After his third wife, comedian Gilda Radner, died of ovarian cancer at age 42 in 1989, Gene Wilder spearheaded a public campaign to raise awareness of the disease, most notably by helping to establish Gilda's Club, the support group that today numbers eight chapters around the country (with 17 more in development worldwide). But after a decade of crusading, Wilder told PEOPLE in 1998, "I don't want to talk about cancer anymore." He meant it. Both fans and colleagues were distressed to learn on Feb. 4 that Wilder, 66, had checked into New York City's Memorial Sloan-Kettering Cancer Center for continued treatment of non-Hodgkin's lymphoma, first diagnosed in 1999 and, according to the hospital, currently in remission.

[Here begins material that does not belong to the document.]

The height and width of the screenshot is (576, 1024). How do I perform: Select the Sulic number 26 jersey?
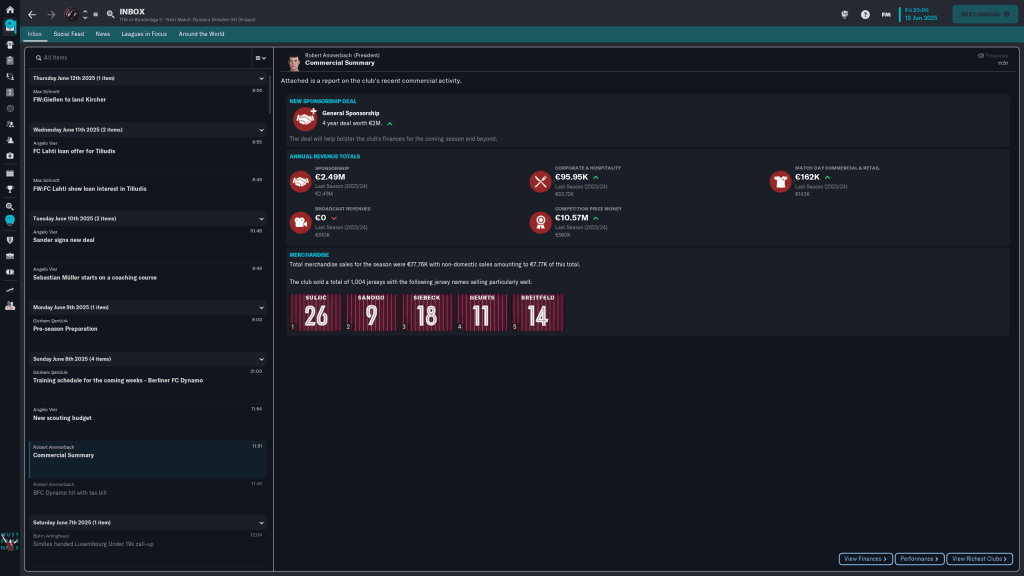coord(315,313)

The comic actor (Blazing Saddles) has chosen to follow up chemotherapy with stem-cell replacement, a grueling procedure not unlike a bone-marrow transplant. Given the high rate of recurrence of non-Hodgkin's, the same lymph-system cancer that claimed Jacqueline Onassis's life, the treatment is "very positive and smart," says friend Joanna Bull, Radner's psychotherapist and a cofounder of Gilda's Club (of which PEOPLE is a sponsor). "It has an excellent track record."

By Wilder's side is his fourth wife, Karen Webb, 57, the speech pathologist he wed in 1991. "You want her in your lifeboat," says one close friend. "He'll make it," adds actor pal Mandy Patinkin. "He'll do fine. Attitude is everything. He has the gift of laughter."